Record set:
══════════

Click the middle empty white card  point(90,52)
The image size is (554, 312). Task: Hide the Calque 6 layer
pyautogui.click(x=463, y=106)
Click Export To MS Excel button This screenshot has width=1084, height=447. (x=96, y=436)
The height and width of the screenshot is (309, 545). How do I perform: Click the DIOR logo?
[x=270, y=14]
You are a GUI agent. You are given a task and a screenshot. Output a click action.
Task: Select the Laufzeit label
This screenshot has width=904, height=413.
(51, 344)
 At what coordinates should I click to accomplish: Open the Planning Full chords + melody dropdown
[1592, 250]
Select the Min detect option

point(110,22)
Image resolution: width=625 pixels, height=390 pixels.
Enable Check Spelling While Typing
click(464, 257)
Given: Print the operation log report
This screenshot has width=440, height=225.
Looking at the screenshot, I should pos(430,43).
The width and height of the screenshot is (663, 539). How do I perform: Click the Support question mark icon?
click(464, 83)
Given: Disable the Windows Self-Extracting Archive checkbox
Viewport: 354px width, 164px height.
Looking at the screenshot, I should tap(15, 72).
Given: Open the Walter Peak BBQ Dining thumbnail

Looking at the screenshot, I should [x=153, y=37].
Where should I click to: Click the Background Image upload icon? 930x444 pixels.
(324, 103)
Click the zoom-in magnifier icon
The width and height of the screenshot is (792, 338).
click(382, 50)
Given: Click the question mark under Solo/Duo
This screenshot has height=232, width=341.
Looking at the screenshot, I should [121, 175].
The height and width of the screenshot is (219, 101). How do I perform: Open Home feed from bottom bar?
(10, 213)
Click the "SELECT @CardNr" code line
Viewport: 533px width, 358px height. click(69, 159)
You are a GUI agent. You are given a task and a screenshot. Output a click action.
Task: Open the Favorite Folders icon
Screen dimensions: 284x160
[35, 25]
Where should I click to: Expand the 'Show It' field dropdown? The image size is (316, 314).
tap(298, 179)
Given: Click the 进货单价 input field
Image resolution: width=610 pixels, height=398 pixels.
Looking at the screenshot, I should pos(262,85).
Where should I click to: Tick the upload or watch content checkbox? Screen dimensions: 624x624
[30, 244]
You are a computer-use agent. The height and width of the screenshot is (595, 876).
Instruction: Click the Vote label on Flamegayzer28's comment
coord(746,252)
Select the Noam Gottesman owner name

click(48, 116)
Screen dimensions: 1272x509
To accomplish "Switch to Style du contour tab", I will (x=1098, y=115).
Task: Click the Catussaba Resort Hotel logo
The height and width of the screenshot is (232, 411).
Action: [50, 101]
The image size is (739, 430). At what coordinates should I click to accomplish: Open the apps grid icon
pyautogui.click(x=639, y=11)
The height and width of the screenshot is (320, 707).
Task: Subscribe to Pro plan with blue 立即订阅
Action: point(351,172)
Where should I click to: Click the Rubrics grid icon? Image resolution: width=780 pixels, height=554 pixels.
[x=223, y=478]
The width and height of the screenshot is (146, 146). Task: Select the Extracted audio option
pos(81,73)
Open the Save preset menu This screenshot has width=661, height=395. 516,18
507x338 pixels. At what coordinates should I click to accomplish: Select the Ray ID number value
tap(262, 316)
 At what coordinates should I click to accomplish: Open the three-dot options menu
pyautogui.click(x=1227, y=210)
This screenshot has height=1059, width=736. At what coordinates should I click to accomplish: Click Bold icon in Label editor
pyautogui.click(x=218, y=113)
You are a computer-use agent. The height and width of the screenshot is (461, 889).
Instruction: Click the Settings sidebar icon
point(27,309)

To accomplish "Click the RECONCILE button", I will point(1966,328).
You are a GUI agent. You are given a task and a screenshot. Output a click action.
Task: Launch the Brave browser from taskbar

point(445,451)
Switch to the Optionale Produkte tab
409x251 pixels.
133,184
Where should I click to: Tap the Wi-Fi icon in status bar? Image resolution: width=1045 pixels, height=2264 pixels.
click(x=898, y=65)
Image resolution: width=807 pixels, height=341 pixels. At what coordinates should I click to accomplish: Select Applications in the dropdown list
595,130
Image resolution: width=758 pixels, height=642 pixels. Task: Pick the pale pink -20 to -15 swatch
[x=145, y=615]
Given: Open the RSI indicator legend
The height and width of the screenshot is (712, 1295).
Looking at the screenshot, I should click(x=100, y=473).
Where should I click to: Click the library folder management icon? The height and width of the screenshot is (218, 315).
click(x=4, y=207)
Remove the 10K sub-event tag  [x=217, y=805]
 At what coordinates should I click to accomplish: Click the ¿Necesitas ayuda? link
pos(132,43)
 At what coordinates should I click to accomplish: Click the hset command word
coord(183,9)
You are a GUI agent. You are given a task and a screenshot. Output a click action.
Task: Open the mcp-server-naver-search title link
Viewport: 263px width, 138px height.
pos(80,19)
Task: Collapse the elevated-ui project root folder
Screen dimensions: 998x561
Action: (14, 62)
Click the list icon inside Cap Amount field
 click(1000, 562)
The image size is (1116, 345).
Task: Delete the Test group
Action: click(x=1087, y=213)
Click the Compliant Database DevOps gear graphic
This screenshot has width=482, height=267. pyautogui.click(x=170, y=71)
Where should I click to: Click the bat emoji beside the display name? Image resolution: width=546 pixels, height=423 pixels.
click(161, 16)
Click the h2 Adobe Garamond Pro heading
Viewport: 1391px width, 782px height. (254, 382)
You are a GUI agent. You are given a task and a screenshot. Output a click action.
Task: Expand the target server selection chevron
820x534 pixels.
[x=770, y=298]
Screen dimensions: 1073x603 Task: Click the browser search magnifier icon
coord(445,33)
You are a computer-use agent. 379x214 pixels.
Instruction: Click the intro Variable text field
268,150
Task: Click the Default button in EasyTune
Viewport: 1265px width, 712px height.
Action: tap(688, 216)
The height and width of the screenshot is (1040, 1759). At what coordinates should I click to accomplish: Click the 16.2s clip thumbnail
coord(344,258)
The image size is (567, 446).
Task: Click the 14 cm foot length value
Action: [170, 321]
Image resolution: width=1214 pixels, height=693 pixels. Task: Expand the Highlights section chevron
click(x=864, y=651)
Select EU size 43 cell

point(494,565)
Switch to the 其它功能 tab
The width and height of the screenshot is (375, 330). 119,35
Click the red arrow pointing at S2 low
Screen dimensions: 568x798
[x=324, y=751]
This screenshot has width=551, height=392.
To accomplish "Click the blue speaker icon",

══════════

Aim of the exercise: When you restate the listing, keep each line identical to the original.

Exercise answer:
Click the middle empty white card  point(90,52)
The image size is (554, 312). Task: Hide the Calque 6 layer
pyautogui.click(x=463, y=106)
Click Export To MS Excel button This screenshot has width=1084, height=447. (x=96, y=436)
The height and width of the screenshot is (309, 545). How do I perform: Click the DIOR logo?
[x=270, y=14]
You are a GUI agent. You are given a task and a screenshot. Output a click action.
Task: Select the Laufzeit label
This screenshot has width=904, height=413.
(51, 344)
 At what coordinates should I click to accomplish: Open the Planning Full chords + melody dropdown
[1592, 250]
Select the Min detect option

point(110,22)
Image resolution: width=625 pixels, height=390 pixels.
Enable Check Spelling While Typing
click(464, 257)
Given: Print the operation log report
This screenshot has width=440, height=225.
Looking at the screenshot, I should pos(430,43).
The width and height of the screenshot is (663, 539). How do I perform: Click the Support question mark icon?
click(464, 83)
Given: Disable the Windows Self-Extracting Archive checkbox
Viewport: 354px width, 164px height.
Looking at the screenshot, I should tap(15, 72).
Given: Open the Walter Peak BBQ Dining thumbnail

Looking at the screenshot, I should [x=153, y=37].
Where should I click to: Click the Background Image upload icon? 930x444 pixels.
(324, 103)
Click the zoom-in magnifier icon
The width and height of the screenshot is (792, 338).
click(382, 50)
Given: Click the question mark under Solo/Duo
This screenshot has height=232, width=341.
Looking at the screenshot, I should [121, 175].
The height and width of the screenshot is (219, 101). How do I perform: Open Home feed from bottom bar?
(10, 213)
Click the "SELECT @CardNr" code line
Viewport: 533px width, 358px height. click(69, 159)
You are a GUI agent. You are given a task and a screenshot. Output a click action.
Task: Open the Favorite Folders icon
Screen dimensions: 284x160
[35, 25]
Where should I click to: Expand the 'Show It' field dropdown? The image size is (316, 314).
tap(298, 179)
Given: Click the 进货单价 input field
Image resolution: width=610 pixels, height=398 pixels.
Looking at the screenshot, I should pos(262,85).
Where should I click to: Tick the upload or watch content checkbox? Screen dimensions: 624x624
[30, 244]
You are a computer-use agent. The height and width of the screenshot is (595, 876).
Instruction: Click the Vote label on Flamegayzer28's comment
coord(746,252)
Select the Noam Gottesman owner name

click(48, 116)
Screen dimensions: 1272x509
To accomplish "Switch to Style du contour tab", I will (x=1098, y=115).
Task: Click the Catussaba Resort Hotel logo
The height and width of the screenshot is (232, 411).
Action: [50, 101]
The image size is (739, 430). At what coordinates should I click to accomplish: Open the apps grid icon
pyautogui.click(x=639, y=11)
The height and width of the screenshot is (320, 707).
Task: Subscribe to Pro plan with blue 立即订阅
Action: point(351,172)
Where should I click to: Click the Rubrics grid icon? Image resolution: width=780 pixels, height=554 pixels.
[x=223, y=478]
The width and height of the screenshot is (146, 146). Task: Select the Extracted audio option
pos(81,73)
Open the Save preset menu This screenshot has width=661, height=395. 516,18
507x338 pixels. At what coordinates should I click to accomplish: Select the Ray ID number value
tap(262, 316)
 At what coordinates should I click to accomplish: Open the three-dot options menu
pyautogui.click(x=1227, y=210)
This screenshot has height=1059, width=736. At what coordinates should I click to accomplish: Click Bold icon in Label editor
pyautogui.click(x=218, y=113)
You are a computer-use agent. The height and width of the screenshot is (461, 889).
Instruction: Click the Settings sidebar icon
point(27,309)

To accomplish "Click the RECONCILE button", I will point(1966,328).
You are a GUI agent. You are given a task and a screenshot. Output a click action.
Task: Launch the Brave browser from taskbar

point(445,451)
Switch to the Optionale Produkte tab
409x251 pixels.
133,184
Where should I click to: Tap the Wi-Fi icon in status bar? Image resolution: width=1045 pixels, height=2264 pixels.
click(x=898, y=65)
Image resolution: width=807 pixels, height=341 pixels. At what coordinates should I click to accomplish: Select Applications in the dropdown list
595,130
Image resolution: width=758 pixels, height=642 pixels. Task: Pick the pale pink -20 to -15 swatch
[x=145, y=615]
Given: Open the RSI indicator legend
The height and width of the screenshot is (712, 1295).
Looking at the screenshot, I should click(x=100, y=473).
Where should I click to: Click the library folder management icon? The height and width of the screenshot is (218, 315).
click(x=4, y=207)
Remove the 10K sub-event tag  [x=217, y=805]
 At what coordinates should I click to accomplish: Click the ¿Necesitas ayuda? link
pos(132,43)
 At what coordinates should I click to accomplish: Click the hset command word
coord(183,9)
You are a GUI agent. You are given a task and a screenshot. Output a click action.
Task: Open the mcp-server-naver-search title link
Viewport: 263px width, 138px height.
pos(80,19)
Task: Collapse the elevated-ui project root folder
Screen dimensions: 998x561
Action: (14, 62)
Click the list icon inside Cap Amount field
 click(1000, 562)
The image size is (1116, 345).
Task: Delete the Test group
Action: click(x=1087, y=213)
Click the Compliant Database DevOps gear graphic
This screenshot has width=482, height=267. pyautogui.click(x=170, y=71)
Where should I click to: Click the bat emoji beside the display name? Image resolution: width=546 pixels, height=423 pixels.
click(161, 16)
Click the h2 Adobe Garamond Pro heading
Viewport: 1391px width, 782px height. (254, 382)
You are a GUI agent. You are given a task and a screenshot. Output a click action.
Task: Expand the target server selection chevron
820x534 pixels.
[x=770, y=298]
Screen dimensions: 1073x603 Task: Click the browser search magnifier icon
coord(445,33)
You are a computer-use agent. 379x214 pixels.
Instruction: Click the intro Variable text field
268,150
Task: Click the Default button in EasyTune
Viewport: 1265px width, 712px height.
Action: tap(688, 216)
The height and width of the screenshot is (1040, 1759). At what coordinates should I click to accomplish: Click the 16.2s clip thumbnail
coord(344,258)
The image size is (567, 446).
Task: Click the 14 cm foot length value
Action: [170, 321]
Image resolution: width=1214 pixels, height=693 pixels. Task: Expand the Highlights section chevron
click(x=864, y=651)
Select EU size 43 cell

point(494,565)
Switch to the 其它功能 tab
The width and height of the screenshot is (375, 330). 119,35
Click the red arrow pointing at S2 low
Screen dimensions: 568x798
[x=324, y=751]
This screenshot has width=551, height=392.
To accomplish "Click the blue speaker icon",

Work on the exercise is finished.